Loop over de campussen van de Universiteit van Utrecht, de Radboud Universiteit, de Erasmus Universiteit of the Universiteit van Tilburg, en je ziet een grote verzameling van naargeestige, grijze, betonnen gebouwen uit de jaren zeventig. Maar ook van de UvA, die over Amsterdam uitgestrooide stadsuniversiteit, dateert 64 procent van de gebouwenportefeuille uit de jaren zeventig. Bij een gemiddelde levensduur van pakweg een halve eeuw voor zo’n gebouw heb je bijna automatisch een tweede bouwgolf in de eerste decennia van het nieuwe millennium.

Dat is nu.

Een ongunstige ruil

Het jaar van de omslag is 1995. Het is dan drie jaar na het Verdrag van Maastricht. Daarin committeert een deel van de lidstaten van de Europese Unie zich aan de introductie van een gemeenschappelijke munt, de euro, in 2001. In het kader daarvan verplichten zij zich hun begrotingstekorten te reduceren tot maximaal drie procent van het bruto binnenlands product (bbp) en hun schulden tot minder dan zestig procent van het bbp. In alle deelnemende landen zet dat een grootschalige privatiseringsgolf in gang. Staatsbedrijven worden naar de beurs gebracht, staatsvreemde activiteiten als woningbouw en kinderopvang worden op afstand geplaatst en verborgen subsidieverplichtingen worden zo veel mogelijk aan private partijen overgedragen. Zo ook in Nederland.
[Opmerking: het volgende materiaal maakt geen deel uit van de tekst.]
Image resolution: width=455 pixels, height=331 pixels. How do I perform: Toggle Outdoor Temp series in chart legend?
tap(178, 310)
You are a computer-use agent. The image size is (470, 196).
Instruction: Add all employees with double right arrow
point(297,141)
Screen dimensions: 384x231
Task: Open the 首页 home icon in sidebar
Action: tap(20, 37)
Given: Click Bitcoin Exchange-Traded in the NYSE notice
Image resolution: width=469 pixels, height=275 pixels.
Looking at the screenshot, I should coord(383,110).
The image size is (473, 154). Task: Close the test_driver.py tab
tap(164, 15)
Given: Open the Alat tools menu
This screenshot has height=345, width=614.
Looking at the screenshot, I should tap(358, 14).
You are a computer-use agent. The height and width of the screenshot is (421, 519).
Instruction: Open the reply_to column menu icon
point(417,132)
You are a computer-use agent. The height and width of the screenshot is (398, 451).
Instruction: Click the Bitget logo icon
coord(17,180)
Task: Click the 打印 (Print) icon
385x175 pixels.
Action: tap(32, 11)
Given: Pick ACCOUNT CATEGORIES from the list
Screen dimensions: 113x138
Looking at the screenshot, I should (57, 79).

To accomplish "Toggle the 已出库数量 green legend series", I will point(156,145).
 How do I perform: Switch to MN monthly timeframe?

In 1995 werden gebouwen van scholen, ziekenhuizen en universiteiten op grote schaal geprivatiseerd. Het zou een Paard van Troje blijken

Veel is er geschreven over de zogenoemde ‘bruteringsoperatie’ van toenmalig staatssecretaris en CDA-er Enneüs Heerma, die van de rijkssubsidies op woningbouw af wilde en in ruil daarvoor woningbouwcorporaties het eigendom over het sociale woningbestand wilde  Maar veel minder bekend is de ruil die plaatsvond met het utilitaire vastgoed van het Rijk. In 1995 werd het eigendom van schoolgebouwen, hospitalen en tehuizen overgedragen aan universiteiten, scholengemeenschappen, ziekenhuizen en zorginstellingen op voorwaarde dat zij de financiële verantwoordelijkheid voor onderhoud, renovatie en eventuele vervanging zouden overnemen. Van de ene op de andere dag verdrievoudigden hun balansen. Het zou een Paard van Troje blijken.
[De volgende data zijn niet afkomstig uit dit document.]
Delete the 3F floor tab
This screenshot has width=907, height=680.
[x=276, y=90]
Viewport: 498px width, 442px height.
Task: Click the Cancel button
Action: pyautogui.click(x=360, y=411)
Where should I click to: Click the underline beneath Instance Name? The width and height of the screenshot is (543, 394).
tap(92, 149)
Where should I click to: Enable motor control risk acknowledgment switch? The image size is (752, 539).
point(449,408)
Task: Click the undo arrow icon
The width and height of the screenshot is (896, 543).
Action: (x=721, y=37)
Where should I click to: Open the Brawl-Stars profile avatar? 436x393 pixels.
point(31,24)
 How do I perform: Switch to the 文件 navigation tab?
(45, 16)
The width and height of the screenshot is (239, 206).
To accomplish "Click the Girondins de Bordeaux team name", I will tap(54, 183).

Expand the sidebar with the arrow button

In Amsterdam leidde het nieuwverworven bezit al snel tot getob over hoe de onderhoudskosten binnen de perken konden worden gehouden. Het begon met een raming van de toekomstige ruimtebehoefte. En omdat de studentenaantallen in de tweede helft van de jaren negentig daalden, werd uitgegaan van een fikse daling van het aantal benodigde vierkante meters.

Dat mondde een jaar later uit in een ambitieus huisvestingsplan dat voorzag in clustering van vier grote faculteitsgroepen − geesteswetenschappen, sociale wetenschappen, medische wetenschappen en natuurwetenschappen − op vier locaties. Ondanks nieuwbouw − in de Watergraafsmeer, op het Roeterseiland en het Binnengasthuisterrein − zou de totale vloeroppervlak met twintigduizend vierkante meter krimpen tot 239.000 vierkante meter. De totale uitgaven werden geraamd op 455 miljoen euro, zouden tot 2030 op de begroting drukken en tussen 2010 en 2014 hun hoogtepunt bereiken.
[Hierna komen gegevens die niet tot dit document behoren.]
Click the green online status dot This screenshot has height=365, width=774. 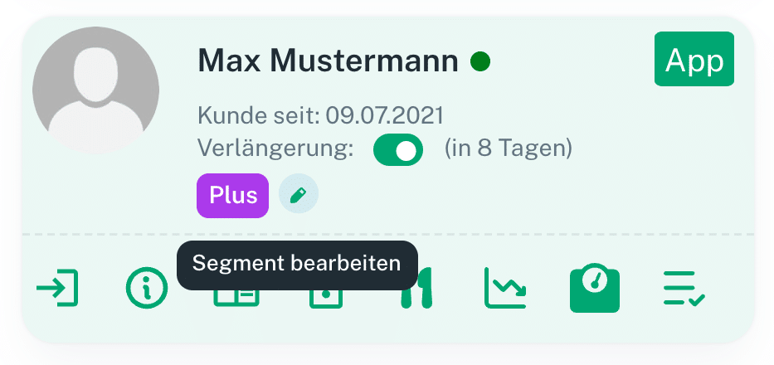(479, 61)
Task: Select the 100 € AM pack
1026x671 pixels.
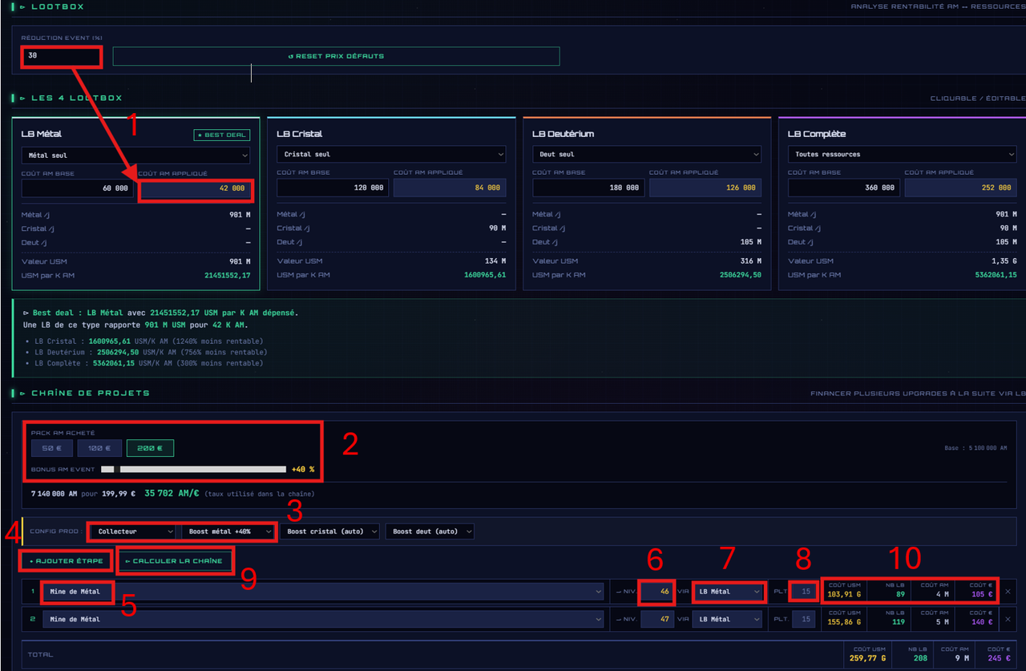Action: pyautogui.click(x=100, y=448)
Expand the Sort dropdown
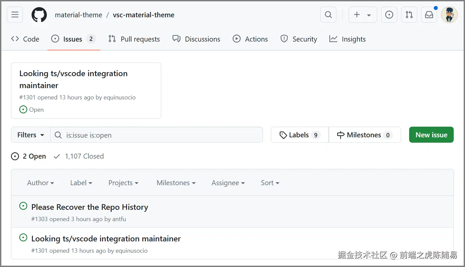465x267 pixels. pyautogui.click(x=270, y=183)
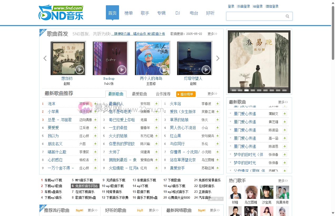
Task: Advance carousel with right arrow
Action: click(218, 58)
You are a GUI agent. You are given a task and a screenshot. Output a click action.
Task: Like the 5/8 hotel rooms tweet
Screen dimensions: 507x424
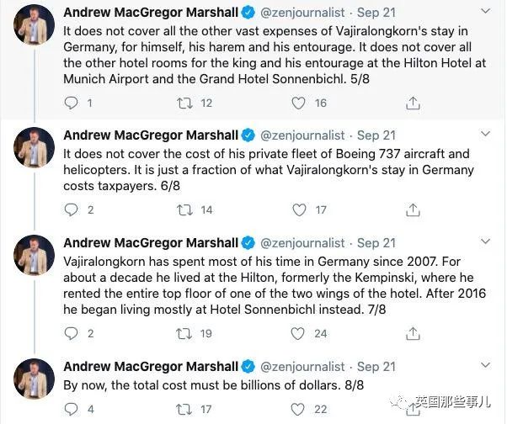[x=298, y=103]
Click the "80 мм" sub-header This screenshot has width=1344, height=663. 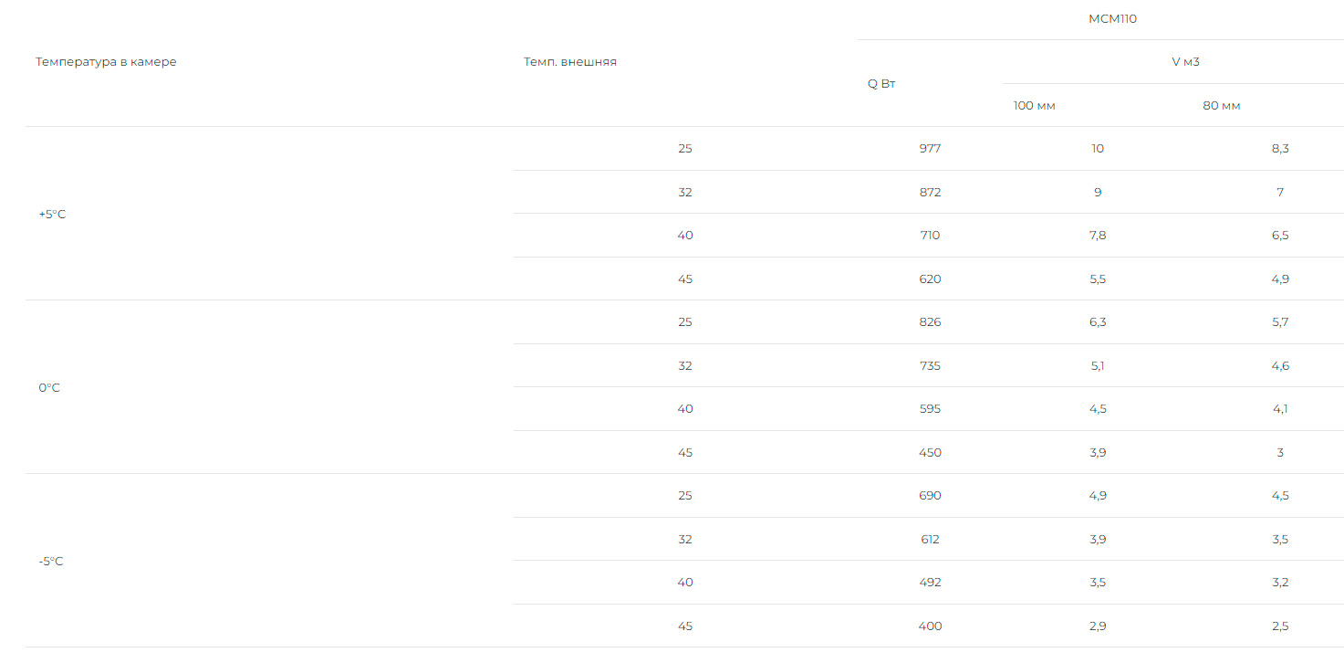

Uiteraard kon de UvA deze investeringen niet uit eigen zak financieren. Zeker niet toen eind jaren negentig het studentenaantal weer toenam, de overheid niet bereid bleek het universitaire budget verder te laten stijgen en universiteiten werden geconfronteerd met minder bijdragen van het Rijk per student.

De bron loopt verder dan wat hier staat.